[Data excerpts]
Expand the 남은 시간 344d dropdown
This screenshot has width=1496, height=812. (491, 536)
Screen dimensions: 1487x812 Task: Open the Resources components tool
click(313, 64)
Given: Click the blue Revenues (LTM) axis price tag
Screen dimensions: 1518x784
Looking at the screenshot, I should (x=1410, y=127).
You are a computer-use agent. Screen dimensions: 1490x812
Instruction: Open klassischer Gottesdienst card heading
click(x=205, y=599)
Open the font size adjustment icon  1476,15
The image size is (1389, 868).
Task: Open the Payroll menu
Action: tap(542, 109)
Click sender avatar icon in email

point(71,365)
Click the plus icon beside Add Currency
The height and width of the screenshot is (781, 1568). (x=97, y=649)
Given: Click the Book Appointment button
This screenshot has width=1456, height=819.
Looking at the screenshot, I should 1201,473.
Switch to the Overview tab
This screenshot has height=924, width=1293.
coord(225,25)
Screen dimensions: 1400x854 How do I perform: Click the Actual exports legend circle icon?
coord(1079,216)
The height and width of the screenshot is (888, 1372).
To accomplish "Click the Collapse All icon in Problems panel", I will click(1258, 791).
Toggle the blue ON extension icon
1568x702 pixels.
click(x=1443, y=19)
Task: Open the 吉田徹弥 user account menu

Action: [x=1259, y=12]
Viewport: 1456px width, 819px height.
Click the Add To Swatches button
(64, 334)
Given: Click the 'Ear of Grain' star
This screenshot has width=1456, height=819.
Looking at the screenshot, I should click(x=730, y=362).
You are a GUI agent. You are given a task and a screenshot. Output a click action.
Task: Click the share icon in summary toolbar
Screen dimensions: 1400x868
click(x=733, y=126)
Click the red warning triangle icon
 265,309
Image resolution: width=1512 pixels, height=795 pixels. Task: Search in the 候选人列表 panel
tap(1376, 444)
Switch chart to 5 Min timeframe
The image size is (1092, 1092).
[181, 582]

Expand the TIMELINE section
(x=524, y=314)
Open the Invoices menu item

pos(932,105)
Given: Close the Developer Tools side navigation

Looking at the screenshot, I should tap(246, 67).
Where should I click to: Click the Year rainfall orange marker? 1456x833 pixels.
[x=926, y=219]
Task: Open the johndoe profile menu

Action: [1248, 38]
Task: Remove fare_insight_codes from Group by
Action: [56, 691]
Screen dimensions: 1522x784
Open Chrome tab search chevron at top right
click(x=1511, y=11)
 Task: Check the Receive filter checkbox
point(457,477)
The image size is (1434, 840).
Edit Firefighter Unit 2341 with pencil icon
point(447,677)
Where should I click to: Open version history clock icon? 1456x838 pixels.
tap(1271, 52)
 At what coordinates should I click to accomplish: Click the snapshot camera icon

▶ _TASK INSTRUCTIONS_:
Copy each entry above exactly, leaving nothing out.

▶ _REPLY TO THE EXERCISE_:
Expand the 남은 시간 344d dropdown
This screenshot has width=1496, height=812. (491, 536)
Screen dimensions: 1487x812 Task: Open the Resources components tool
click(313, 64)
Given: Click the blue Revenues (LTM) axis price tag
Screen dimensions: 1518x784
Looking at the screenshot, I should (x=1410, y=127).
You are a computer-use agent. Screen dimensions: 1490x812
Instruction: Open klassischer Gottesdienst card heading
click(x=205, y=599)
Open the font size adjustment icon  1476,15
The image size is (1389, 868).
Task: Open the Payroll menu
Action: tap(542, 109)
Click sender avatar icon in email

point(71,365)
Click the plus icon beside Add Currency
The height and width of the screenshot is (781, 1568). (x=97, y=649)
Given: Click the Book Appointment button
This screenshot has width=1456, height=819.
Looking at the screenshot, I should 1201,473.
Switch to the Overview tab
This screenshot has height=924, width=1293.
coord(225,25)
Screen dimensions: 1400x854 How do I perform: Click the Actual exports legend circle icon?
coord(1079,216)
The height and width of the screenshot is (888, 1372).
To accomplish "Click the Collapse All icon in Problems panel", I will click(1258, 791).
Toggle the blue ON extension icon
1568x702 pixels.
click(x=1443, y=19)
Task: Open the 吉田徹弥 user account menu

Action: [x=1259, y=12]
Viewport: 1456px width, 819px height.
Click the Add To Swatches button
(64, 334)
Given: Click the 'Ear of Grain' star
This screenshot has width=1456, height=819.
Looking at the screenshot, I should click(x=730, y=362).
You are a GUI agent. You are given a task and a screenshot. Output a click action.
Task: Click the share icon in summary toolbar
Screen dimensions: 1400x868
click(x=733, y=126)
Click the red warning triangle icon
 265,309
Image resolution: width=1512 pixels, height=795 pixels. Task: Search in the 候选人列表 panel
tap(1376, 444)
Switch chart to 5 Min timeframe
The image size is (1092, 1092).
[181, 582]

Expand the TIMELINE section
(x=524, y=314)
Open the Invoices menu item

pos(932,105)
Given: Close the Developer Tools side navigation

Looking at the screenshot, I should tap(246, 67).
Where should I click to: Click the Year rainfall orange marker? 1456x833 pixels.
[x=926, y=219]
Task: Open the johndoe profile menu

Action: [1248, 38]
Task: Remove fare_insight_codes from Group by
Action: [56, 691]
Screen dimensions: 1522x784
Open Chrome tab search chevron at top right
click(x=1511, y=11)
 Task: Check the Receive filter checkbox
point(457,477)
The image size is (1434, 840).
Edit Firefighter Unit 2341 with pencil icon
point(447,677)
Where should I click to: Open version history clock icon? 1456x838 pixels.
tap(1271, 52)
 At what coordinates should I click to accomplish: Click the snapshot camera icon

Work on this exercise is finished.